Since Aug. 21, 57 per cent of coronavirus cases in Quebec were linked to the Delta variant.
Westaway says delta is even more concentrated in Kahnawake.
“Most of [our cases], all the ones that were sequenced, are related to the Delta variant,” she said.
“We do have a higher percentage of that variant within the Kahnawake community that we have in Quebec at large at the present time.”
Health authorities have linked some of the new cases to sporting events and travel.
Organized sports have since been declared “high risk,” along with travel to Kanehsatàke, a sister community near Ottawa, and Tioweróton, a territory in the Laurentians.
“Please be careful in these areas,” read the Wednesday release.
VACCINATION NOT NECESSARY FOR HOSPITAL ACCESS
Also on Wednesday, KMHC released a statement condemning rumours that it would restrict access to vaccinated people only.

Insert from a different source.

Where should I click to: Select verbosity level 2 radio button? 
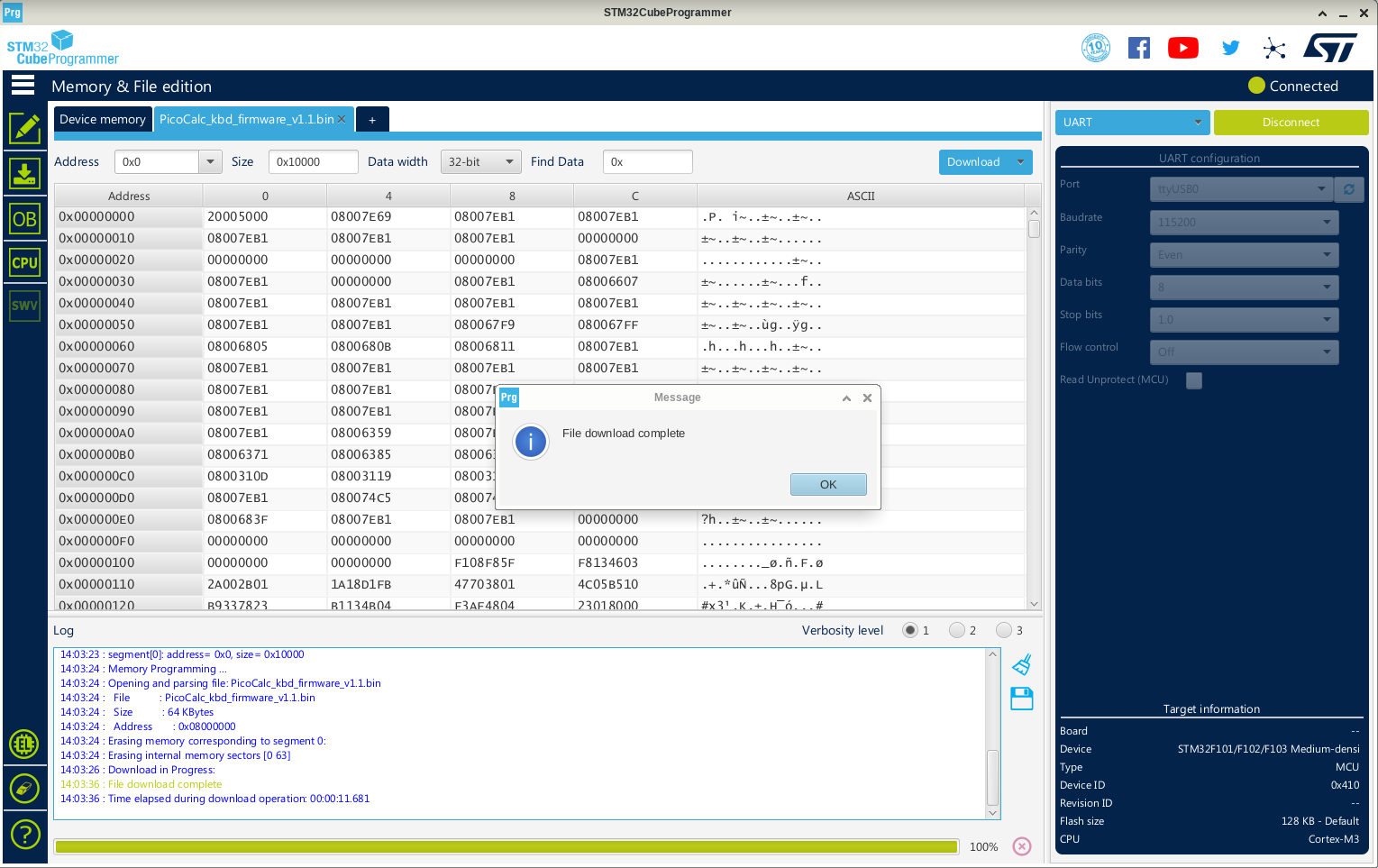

“KMHC has received an alarming amount of phone calls [Wednesday] morning … regarding this concern,” read the release.
“KMHC would like to take this time to remind everyone how powerful words can be and the effects those words can have on our community, especially when it comes to access to medical care.”
The hospital clarified that those with COVID-19 symptoms should call ahead before arriving at the centre.